+++ Given records

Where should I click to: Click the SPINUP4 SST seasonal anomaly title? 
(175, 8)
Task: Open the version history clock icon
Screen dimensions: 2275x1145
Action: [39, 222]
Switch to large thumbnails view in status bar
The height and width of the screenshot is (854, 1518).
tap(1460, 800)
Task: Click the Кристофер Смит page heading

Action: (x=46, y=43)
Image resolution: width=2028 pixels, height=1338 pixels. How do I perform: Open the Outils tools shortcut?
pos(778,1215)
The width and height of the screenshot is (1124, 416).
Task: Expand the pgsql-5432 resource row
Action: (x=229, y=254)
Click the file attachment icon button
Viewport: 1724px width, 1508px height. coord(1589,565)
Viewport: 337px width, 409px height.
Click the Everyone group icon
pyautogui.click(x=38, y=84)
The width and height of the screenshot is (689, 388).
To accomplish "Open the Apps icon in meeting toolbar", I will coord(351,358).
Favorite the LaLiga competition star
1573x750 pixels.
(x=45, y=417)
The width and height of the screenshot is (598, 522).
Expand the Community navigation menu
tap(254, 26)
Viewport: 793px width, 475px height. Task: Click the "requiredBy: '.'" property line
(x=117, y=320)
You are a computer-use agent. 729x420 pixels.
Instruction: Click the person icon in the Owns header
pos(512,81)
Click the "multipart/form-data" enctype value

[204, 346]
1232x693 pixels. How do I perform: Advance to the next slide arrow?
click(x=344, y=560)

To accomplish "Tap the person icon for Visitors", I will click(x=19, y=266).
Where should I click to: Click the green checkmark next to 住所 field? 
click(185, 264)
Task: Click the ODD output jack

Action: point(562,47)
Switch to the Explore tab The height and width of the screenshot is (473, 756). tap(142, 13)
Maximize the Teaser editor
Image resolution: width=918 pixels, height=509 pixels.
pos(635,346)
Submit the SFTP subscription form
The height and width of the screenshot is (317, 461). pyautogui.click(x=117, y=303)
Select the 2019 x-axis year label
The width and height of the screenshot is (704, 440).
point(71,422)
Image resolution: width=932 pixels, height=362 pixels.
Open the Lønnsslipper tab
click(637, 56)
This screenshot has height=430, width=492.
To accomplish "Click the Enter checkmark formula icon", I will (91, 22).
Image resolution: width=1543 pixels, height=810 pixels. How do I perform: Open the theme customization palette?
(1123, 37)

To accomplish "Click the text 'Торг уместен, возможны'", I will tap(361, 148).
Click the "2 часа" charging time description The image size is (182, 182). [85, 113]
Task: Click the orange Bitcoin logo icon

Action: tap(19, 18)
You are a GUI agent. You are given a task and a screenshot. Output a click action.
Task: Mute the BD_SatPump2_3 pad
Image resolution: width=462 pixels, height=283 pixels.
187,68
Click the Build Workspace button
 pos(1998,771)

++++++

◆ Stated goal:
Recast the material from the line that contains "Maximize the Teaser editor" through the line that contains "point(71,422)" as a two-column CSV with the headers text and answer, one row per entry. Put each value in its own double-quoted field, and turn any line breaks into spaces.

◆ Output for this task:
text,answer
"Maximize the Teaser editor Image resolution: width=918 pixels, height=509 pixels.","pos(635,346)"
"Submit the SFTP subscription form","The height and width of the screenshot is (317, 461). pyautogui.click(x=117, y=303)"
"Select the 2019 x-axis year label The width and height of the screenshot is (704, 440).","point(71,422)"